State how many lines of the data contain the word "white", and write nothing besides the number.
-- Records supplied follows --
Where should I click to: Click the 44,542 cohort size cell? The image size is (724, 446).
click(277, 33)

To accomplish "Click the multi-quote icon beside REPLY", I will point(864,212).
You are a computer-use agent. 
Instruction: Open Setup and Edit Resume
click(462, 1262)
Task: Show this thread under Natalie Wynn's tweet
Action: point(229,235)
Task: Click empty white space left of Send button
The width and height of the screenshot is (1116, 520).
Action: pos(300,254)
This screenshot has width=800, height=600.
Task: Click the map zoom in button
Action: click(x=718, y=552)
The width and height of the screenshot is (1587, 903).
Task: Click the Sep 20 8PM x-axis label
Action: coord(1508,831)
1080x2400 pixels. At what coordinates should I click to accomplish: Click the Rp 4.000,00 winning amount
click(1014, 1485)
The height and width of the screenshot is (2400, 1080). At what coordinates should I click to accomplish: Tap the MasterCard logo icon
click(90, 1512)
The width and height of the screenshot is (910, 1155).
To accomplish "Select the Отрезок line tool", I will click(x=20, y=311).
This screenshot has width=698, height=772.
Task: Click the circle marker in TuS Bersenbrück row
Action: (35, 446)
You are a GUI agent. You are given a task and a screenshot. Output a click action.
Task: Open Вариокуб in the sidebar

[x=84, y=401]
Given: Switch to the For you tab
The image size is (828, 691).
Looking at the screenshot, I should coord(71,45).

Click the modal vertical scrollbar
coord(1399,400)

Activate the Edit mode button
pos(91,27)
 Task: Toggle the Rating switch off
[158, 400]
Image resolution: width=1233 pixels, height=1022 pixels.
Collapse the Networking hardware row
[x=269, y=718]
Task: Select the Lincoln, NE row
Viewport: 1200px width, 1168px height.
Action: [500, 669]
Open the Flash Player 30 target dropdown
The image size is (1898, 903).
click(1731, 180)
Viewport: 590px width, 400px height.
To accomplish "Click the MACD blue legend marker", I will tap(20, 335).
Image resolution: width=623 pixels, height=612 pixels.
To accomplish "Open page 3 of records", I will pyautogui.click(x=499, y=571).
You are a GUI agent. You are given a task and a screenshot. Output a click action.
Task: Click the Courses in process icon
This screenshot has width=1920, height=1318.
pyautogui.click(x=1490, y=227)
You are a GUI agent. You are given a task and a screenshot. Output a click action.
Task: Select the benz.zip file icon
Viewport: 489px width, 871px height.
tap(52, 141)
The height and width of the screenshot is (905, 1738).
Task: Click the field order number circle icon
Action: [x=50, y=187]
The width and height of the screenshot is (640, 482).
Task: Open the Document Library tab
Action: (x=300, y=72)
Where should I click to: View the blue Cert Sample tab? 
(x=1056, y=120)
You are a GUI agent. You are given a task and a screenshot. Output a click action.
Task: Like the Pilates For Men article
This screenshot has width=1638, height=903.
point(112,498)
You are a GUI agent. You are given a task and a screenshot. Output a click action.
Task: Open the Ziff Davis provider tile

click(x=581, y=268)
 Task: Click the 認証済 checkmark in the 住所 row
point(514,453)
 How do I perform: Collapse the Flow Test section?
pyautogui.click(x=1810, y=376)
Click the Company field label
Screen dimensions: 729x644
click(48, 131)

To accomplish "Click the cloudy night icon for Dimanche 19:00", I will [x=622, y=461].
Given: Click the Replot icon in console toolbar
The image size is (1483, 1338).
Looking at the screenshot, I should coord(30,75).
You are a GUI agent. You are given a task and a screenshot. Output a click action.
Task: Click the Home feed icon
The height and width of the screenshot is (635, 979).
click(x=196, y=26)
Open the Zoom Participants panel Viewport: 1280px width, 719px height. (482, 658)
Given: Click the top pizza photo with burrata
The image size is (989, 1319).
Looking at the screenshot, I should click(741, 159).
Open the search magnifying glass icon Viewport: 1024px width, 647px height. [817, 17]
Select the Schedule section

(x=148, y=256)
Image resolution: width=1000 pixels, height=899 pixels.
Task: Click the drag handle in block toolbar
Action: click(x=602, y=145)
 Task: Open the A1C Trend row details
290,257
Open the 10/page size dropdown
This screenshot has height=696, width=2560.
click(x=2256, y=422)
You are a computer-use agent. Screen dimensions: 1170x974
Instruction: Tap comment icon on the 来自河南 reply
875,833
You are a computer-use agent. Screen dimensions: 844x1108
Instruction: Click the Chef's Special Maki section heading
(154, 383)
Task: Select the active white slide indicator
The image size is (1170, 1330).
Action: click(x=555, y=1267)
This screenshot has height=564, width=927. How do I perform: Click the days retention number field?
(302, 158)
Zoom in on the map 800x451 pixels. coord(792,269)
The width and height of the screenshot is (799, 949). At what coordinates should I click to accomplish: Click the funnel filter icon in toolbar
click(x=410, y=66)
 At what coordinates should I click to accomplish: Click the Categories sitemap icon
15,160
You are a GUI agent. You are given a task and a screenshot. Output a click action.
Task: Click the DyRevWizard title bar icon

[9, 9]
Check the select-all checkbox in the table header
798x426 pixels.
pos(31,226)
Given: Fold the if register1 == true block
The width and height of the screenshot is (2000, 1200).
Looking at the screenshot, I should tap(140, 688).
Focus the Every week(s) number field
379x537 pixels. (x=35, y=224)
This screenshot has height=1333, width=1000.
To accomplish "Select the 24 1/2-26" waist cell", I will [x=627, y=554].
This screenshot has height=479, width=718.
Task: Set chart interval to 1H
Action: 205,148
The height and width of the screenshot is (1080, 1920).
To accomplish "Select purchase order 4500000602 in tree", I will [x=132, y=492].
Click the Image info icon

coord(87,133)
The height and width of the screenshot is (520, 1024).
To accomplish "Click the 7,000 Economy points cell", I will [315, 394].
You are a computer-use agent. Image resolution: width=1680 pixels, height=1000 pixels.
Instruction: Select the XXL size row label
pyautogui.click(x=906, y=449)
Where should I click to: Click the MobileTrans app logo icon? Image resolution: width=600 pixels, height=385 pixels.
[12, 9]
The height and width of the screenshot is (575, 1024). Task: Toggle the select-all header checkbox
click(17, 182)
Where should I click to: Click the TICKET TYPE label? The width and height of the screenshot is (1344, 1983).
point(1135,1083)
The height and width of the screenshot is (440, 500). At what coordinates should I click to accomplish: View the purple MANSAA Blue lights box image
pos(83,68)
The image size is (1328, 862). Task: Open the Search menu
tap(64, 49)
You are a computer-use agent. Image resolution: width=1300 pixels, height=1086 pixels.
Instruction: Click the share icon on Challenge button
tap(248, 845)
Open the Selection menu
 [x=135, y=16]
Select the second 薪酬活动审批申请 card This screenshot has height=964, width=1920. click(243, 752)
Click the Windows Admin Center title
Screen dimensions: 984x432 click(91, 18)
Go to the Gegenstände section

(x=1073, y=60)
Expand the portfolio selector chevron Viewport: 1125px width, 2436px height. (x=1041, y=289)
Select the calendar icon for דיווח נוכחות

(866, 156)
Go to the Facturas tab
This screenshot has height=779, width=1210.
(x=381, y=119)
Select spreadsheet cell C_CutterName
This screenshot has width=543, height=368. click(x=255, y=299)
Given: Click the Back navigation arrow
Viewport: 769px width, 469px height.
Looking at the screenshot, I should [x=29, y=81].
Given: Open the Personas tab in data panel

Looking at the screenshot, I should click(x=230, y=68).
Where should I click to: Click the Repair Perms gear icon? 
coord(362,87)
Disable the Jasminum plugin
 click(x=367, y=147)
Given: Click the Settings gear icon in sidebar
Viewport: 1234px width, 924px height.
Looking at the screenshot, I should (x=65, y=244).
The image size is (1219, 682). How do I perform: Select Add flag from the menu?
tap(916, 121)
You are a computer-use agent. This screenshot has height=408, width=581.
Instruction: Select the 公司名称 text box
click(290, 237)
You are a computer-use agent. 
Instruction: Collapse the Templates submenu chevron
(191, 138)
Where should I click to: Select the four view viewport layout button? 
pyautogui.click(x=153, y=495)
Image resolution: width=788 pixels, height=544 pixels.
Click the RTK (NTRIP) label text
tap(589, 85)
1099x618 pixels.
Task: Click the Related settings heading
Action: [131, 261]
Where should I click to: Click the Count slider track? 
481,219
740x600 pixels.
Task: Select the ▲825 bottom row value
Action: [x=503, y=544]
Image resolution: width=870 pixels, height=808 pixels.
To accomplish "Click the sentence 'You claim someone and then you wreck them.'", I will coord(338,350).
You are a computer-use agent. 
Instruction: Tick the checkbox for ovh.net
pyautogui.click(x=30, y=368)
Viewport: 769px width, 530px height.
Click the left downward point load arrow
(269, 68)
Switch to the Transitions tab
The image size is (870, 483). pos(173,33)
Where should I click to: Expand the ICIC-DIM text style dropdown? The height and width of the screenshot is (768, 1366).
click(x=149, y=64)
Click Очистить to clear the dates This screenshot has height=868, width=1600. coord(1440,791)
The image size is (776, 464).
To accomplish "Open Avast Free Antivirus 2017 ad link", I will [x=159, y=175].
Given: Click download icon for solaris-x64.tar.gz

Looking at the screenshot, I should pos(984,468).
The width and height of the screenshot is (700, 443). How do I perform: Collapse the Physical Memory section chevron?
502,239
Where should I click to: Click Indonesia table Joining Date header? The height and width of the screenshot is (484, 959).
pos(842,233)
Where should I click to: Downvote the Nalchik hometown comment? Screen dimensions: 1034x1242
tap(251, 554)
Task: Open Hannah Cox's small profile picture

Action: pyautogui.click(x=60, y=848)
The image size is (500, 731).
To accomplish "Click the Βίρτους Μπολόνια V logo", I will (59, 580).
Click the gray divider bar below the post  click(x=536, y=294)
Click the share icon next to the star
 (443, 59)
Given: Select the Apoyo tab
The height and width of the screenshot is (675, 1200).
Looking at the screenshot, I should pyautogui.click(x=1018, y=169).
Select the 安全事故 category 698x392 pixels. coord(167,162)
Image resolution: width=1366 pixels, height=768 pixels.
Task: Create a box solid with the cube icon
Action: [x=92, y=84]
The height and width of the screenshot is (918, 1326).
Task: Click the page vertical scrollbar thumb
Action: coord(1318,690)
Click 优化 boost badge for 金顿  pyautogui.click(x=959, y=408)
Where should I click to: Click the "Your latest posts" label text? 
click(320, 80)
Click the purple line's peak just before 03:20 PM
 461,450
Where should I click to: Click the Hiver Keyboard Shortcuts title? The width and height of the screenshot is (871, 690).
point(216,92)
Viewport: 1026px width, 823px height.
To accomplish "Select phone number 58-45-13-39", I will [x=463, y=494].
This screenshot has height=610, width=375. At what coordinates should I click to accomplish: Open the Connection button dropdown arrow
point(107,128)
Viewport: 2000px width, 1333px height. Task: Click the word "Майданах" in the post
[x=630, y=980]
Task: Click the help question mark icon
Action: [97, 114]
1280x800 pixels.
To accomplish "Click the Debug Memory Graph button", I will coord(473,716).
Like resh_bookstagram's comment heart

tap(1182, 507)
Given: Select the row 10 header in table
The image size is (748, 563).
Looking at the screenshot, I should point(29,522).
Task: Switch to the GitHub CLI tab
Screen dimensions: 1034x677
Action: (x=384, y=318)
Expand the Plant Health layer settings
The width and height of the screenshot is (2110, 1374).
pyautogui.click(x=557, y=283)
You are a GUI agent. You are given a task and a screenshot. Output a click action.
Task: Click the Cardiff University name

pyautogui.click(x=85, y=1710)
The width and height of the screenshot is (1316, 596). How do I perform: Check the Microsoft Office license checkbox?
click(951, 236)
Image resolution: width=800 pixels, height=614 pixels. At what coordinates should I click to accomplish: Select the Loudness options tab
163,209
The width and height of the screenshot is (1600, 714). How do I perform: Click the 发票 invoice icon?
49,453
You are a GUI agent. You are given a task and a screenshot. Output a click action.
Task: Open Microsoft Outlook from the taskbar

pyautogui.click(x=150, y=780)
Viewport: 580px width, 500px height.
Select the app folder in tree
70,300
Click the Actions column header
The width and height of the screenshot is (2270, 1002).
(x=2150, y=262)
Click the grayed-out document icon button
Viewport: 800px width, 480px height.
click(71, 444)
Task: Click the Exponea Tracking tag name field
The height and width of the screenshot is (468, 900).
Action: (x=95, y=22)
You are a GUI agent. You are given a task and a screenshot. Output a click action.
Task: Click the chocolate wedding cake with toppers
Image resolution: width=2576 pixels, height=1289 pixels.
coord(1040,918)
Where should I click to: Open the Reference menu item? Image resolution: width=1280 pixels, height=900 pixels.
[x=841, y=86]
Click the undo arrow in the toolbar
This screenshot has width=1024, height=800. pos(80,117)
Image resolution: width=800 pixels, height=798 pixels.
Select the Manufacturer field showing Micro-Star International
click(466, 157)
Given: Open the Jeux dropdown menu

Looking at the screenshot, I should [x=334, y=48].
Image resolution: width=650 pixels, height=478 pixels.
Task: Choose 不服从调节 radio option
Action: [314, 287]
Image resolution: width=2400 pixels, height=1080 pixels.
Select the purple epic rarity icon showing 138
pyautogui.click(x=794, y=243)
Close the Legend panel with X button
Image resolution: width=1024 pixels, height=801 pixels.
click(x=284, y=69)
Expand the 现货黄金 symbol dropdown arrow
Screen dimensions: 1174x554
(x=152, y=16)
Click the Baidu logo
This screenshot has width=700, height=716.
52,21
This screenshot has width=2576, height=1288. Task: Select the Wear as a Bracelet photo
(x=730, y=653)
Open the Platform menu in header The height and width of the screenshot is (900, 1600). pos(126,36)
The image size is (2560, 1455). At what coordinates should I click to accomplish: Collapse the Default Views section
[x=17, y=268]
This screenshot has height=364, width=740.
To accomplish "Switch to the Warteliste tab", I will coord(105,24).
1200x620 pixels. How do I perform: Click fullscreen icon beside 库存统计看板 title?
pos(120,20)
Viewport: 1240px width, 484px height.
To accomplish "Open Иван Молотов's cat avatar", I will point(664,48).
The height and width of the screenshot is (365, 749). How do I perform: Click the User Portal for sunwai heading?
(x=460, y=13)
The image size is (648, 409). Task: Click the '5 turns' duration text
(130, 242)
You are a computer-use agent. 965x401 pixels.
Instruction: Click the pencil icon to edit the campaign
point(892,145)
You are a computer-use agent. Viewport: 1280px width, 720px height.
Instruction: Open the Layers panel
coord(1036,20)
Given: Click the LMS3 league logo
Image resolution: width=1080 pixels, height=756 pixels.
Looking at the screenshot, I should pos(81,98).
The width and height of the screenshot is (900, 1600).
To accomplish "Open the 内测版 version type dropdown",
-- Records supplied concluded --
● Answer to this problem
2